On an ongoing basis, we calculate Mean Absolute Percentage Error (MAPE) ratios with product-based data and optimize feature and model ingestion processes.
Conclusion
In this post, we look at an automated demand forecasting pipeline that we built using Amazon Forecast and AWS Step Functions.
With Amazon Forecast, we improved our country-specific MAPE by 10%. This fueled a four percent revenue increase and reduced our waste costs by 50 percent. In addition, we achieved an 80 percent improvement in our daily forecast training times in terms of scalability. We can forecast over 10,000 SKUs daily in all the countries we serve.
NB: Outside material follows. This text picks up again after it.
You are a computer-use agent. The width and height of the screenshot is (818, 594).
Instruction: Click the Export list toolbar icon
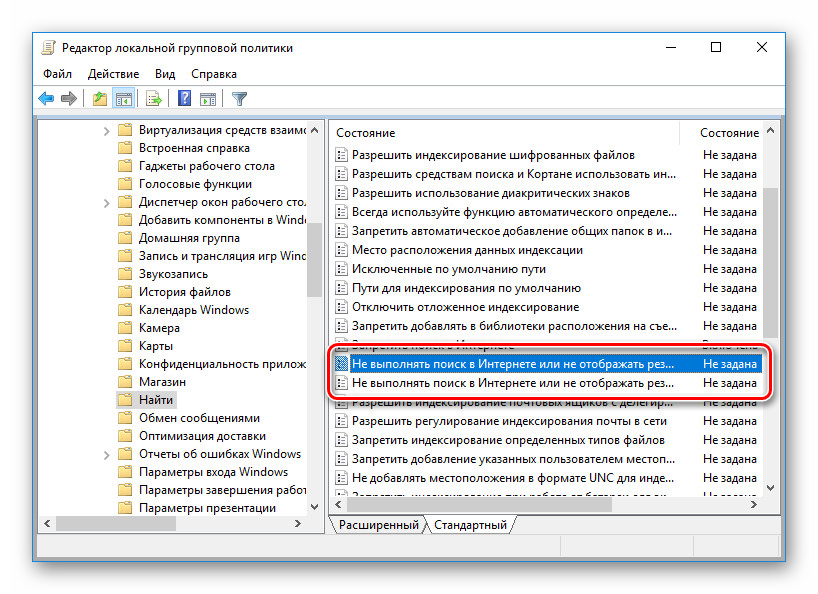point(154,98)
To learn more about getting started building your own pipelines with Forecast, see Amazon Forecast Resources. You can also visit AWS Step Functions to learn more about creating automated processes and orchestrating and creating machine learning pipelines. Happy forecasting and start improving your business today!
About the authors
Nafi Ahmet Turgut he finished his Masters in Electrical and Electronic Engineering and worked as a graduate research scientist. His approach was to build machine learning algorithms to simulate neural network abnormalities. He joined Getir in 2019 and currently works as Senior Data Science and Analytics Manager. His team is responsible for designing, implementing and maintaining end-to-end machine learning algorithms and data-driven solutions for Getir.
happy polish is a Staff Data Engineer at Getir, specializing in designing and building cloud-native data platforms. He loves to combine open source projects with cloud services.
pinar baki received his Master’s Degree from the Department of Computer Engineering at Boğaziçi University. She worked as a data scientist at Arcelik, focusing on parts recommendation models and age, gender and emotion analysis from voice data. She then joined Getir in 2022 as a Senior Data Scientist working on forecasting and search engine projects.
Mehmet Ikbal Ozmen received his master’s degree in economics and worked as a graduate research assistant. Her research area was mainly time series economic modeling, Markov simulations and recession forecasting. She then joined Getir in 2019 and currently works as a Data Science & Analytics Manager. Her team is responsible for forecasting and optimization algorithms to solve the complex problems experienced by supply chain and operation businesses.
Hasan Burak Yel received his Bachelor’s Degree in Electrical and Electronic Engineering from Boğaziçi University. He worked at Turkcell, mainly focused on time series forecasting, data visualization, and network automation. He joined Getir in 2021 and currently works as a Lead Data Scientist with responsibility for Search and Recommendation Engine and Customer Behavior Models.
Hamza Akyıldız received his Bachelor’s Degree in Mathematics and Computer Engineering at Boğaziçi University. She focuses on optimizing machine learning algorithms with her mathematical background. He joined Getir in 2021 and has been working as a data scientist. He has worked on projects related to Personalization and Supply Chain.
Esra Kayabali He is a Senior Solutions Architect at AWS specializing in the analytics domain, including data warehousing, data lakes, big data analytics, real-time and batch data streaming, and data integration. He has 12 years of experience in architecture and software development. He is passionate about learning and teaching cloud technologies.